| Stated task |
Could you repeat the items starting at the line containing "Where should I click to: Open the meeting" and ending at the line containing "point(13,54)", changing "Navigate" to "Go" and keeping everything else the same?

════

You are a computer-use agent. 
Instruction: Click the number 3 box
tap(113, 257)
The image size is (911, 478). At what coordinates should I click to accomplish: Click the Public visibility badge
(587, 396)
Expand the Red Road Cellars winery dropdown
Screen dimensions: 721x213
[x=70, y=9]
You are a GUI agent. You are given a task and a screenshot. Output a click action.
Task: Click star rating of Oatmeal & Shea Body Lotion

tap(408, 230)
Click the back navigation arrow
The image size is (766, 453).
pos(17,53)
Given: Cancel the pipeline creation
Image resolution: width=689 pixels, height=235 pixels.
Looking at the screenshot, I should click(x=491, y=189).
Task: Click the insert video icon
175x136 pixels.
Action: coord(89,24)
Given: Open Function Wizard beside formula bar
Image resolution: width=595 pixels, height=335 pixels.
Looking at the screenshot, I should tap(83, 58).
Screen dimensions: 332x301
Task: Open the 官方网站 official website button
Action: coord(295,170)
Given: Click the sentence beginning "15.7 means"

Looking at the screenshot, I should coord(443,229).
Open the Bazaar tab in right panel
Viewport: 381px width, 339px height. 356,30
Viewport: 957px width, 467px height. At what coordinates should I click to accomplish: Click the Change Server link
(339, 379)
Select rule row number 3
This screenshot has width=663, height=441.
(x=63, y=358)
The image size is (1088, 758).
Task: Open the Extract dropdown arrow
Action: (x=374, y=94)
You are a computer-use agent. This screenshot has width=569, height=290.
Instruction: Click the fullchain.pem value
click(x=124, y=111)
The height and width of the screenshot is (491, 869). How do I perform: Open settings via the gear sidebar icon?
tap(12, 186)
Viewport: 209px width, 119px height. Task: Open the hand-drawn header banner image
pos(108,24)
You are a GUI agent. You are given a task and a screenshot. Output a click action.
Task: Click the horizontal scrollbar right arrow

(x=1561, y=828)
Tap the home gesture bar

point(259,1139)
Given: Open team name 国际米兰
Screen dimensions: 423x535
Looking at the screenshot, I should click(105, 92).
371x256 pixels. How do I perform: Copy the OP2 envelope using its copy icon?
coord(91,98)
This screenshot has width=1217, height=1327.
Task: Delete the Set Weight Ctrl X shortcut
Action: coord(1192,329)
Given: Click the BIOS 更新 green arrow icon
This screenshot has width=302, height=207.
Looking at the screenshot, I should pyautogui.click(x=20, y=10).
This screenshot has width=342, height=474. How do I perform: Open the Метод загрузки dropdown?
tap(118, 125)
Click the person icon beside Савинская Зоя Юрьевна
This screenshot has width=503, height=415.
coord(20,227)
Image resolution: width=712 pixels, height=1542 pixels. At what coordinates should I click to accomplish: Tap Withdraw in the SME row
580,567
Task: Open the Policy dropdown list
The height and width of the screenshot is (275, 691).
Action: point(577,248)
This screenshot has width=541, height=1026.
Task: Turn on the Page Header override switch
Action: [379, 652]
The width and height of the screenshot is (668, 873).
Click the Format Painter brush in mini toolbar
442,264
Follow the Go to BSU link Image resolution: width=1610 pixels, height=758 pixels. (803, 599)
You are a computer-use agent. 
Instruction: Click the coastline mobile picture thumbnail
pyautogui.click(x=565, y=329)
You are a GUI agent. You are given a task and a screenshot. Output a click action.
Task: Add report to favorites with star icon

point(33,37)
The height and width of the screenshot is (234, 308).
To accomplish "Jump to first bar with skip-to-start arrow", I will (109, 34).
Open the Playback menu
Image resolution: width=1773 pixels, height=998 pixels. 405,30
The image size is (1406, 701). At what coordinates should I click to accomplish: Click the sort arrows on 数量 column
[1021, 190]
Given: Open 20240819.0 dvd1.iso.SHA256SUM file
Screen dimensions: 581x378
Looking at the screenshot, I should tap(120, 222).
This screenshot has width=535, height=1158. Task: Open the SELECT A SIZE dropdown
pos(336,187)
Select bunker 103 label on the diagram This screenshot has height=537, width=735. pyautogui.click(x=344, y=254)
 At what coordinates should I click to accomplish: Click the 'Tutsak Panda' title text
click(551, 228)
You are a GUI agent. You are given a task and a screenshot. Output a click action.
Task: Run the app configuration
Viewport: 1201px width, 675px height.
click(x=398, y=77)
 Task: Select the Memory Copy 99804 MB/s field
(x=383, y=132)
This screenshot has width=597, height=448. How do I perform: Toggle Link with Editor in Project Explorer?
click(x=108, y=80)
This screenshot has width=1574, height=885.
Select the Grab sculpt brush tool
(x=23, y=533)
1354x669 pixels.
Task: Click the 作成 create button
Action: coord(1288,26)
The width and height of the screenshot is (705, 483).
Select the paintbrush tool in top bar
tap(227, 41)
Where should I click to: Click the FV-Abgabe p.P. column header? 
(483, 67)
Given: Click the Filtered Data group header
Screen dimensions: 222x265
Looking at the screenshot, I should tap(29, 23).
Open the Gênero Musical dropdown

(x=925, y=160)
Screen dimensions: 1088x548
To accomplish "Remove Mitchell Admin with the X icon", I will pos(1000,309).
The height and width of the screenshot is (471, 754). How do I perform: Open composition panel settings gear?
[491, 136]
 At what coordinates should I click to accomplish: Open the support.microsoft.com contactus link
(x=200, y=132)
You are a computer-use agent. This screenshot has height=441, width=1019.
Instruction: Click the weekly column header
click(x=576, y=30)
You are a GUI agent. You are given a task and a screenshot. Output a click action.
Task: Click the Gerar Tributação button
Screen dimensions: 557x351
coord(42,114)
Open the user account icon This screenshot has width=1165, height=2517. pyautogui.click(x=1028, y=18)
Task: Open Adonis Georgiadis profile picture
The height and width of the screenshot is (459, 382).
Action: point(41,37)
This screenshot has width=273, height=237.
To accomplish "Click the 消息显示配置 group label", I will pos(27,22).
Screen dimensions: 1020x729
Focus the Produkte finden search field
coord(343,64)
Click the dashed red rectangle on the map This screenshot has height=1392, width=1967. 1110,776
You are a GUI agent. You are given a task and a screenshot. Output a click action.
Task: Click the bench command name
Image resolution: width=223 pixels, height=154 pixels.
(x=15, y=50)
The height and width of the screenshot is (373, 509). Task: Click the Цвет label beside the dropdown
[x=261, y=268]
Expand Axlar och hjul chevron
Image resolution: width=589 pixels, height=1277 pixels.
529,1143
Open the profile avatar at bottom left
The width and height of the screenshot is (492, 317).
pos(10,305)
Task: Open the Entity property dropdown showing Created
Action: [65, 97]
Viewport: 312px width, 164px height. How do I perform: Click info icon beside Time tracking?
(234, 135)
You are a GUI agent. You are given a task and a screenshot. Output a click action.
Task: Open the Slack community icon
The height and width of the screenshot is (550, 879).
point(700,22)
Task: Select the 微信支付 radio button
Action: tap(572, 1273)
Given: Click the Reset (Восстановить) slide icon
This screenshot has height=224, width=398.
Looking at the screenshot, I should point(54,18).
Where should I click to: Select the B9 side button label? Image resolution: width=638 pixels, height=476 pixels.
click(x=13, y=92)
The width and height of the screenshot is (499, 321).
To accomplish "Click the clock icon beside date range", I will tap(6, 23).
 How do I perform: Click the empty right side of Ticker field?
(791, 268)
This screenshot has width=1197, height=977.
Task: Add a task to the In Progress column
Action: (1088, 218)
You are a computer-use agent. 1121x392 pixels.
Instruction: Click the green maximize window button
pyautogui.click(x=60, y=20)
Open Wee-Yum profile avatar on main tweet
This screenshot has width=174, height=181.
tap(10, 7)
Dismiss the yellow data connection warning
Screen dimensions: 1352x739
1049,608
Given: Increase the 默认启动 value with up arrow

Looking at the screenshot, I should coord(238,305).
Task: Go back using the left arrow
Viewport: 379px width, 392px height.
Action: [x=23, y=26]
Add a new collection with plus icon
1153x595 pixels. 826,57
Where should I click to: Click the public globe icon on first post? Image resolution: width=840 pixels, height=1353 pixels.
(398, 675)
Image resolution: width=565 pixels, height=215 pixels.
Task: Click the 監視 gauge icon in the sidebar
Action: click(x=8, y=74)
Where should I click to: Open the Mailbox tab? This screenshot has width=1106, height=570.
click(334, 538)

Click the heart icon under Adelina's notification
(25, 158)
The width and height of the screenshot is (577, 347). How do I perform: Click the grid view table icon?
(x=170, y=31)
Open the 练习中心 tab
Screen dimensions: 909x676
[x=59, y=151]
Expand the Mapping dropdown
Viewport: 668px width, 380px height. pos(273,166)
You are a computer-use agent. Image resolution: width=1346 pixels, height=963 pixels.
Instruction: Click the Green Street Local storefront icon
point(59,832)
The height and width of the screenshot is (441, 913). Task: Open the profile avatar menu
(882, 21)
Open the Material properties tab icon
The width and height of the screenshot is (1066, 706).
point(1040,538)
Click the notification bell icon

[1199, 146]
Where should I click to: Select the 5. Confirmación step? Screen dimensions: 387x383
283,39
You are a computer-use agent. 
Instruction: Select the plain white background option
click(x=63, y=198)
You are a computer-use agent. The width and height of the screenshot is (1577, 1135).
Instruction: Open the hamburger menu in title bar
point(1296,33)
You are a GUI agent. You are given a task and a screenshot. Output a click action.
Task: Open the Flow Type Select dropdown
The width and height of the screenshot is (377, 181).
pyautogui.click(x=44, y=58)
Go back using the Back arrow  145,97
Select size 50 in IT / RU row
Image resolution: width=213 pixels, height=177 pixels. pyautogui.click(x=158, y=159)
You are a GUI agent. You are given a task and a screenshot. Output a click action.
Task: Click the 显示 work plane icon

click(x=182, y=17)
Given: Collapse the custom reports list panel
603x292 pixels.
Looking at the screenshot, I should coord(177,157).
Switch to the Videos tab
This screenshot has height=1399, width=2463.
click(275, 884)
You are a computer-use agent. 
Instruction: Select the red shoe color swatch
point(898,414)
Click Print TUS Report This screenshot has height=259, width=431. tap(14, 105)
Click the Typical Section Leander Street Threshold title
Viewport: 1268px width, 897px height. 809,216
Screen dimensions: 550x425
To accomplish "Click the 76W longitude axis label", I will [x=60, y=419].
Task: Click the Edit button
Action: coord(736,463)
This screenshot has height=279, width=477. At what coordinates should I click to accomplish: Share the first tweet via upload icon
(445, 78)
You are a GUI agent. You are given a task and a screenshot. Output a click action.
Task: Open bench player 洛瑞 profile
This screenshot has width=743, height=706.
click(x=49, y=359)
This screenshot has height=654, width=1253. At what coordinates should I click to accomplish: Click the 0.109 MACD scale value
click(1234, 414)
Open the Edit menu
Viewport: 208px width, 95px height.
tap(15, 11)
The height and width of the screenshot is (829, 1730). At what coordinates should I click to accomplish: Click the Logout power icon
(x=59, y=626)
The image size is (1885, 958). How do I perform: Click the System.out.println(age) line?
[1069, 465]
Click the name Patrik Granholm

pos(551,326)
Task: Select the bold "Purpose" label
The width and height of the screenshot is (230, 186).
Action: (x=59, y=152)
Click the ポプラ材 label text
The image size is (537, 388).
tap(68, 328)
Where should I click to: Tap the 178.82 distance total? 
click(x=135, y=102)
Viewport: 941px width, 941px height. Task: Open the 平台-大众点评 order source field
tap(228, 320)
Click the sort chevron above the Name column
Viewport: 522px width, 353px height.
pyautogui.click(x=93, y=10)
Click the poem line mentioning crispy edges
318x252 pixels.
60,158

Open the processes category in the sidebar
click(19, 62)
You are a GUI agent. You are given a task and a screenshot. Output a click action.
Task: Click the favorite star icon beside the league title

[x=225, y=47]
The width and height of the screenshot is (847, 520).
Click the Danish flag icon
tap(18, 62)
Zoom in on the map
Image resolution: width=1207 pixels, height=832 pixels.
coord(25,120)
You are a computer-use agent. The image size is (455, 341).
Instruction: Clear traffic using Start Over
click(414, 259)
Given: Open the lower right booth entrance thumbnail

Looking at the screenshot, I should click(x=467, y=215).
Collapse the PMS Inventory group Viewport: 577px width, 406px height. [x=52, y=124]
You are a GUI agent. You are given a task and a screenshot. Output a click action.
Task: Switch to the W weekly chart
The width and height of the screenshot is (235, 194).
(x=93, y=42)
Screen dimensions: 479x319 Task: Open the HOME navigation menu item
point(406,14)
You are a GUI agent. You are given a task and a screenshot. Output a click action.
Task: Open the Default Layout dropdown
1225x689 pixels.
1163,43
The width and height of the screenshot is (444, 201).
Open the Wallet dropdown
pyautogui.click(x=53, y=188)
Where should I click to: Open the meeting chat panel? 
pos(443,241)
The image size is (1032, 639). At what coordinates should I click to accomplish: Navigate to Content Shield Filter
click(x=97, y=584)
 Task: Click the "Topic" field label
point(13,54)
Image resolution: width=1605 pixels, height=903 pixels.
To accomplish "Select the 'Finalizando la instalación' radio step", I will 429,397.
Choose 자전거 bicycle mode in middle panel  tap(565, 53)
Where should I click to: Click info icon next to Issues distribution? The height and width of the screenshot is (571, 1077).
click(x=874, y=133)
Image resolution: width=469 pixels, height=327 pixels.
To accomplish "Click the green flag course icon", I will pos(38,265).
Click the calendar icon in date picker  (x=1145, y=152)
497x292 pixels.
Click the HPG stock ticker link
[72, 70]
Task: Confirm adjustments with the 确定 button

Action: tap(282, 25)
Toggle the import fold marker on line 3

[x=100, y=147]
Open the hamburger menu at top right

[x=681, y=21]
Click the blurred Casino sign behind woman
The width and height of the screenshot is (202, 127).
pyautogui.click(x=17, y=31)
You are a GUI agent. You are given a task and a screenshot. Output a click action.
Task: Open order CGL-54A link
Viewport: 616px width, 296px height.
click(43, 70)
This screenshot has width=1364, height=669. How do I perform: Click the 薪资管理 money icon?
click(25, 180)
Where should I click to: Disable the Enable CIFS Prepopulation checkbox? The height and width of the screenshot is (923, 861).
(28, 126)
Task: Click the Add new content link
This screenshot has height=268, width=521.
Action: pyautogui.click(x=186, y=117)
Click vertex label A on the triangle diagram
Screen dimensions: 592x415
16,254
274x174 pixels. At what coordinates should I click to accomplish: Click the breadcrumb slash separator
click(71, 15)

════

| Task output |
Where should I click to: Open the meeting chat panel? 
pos(443,241)
The image size is (1032, 639). At what coordinates should I click to accomplish: Go to Content Shield Filter
click(x=97, y=584)
 Task: Click the "Topic" field label
point(13,54)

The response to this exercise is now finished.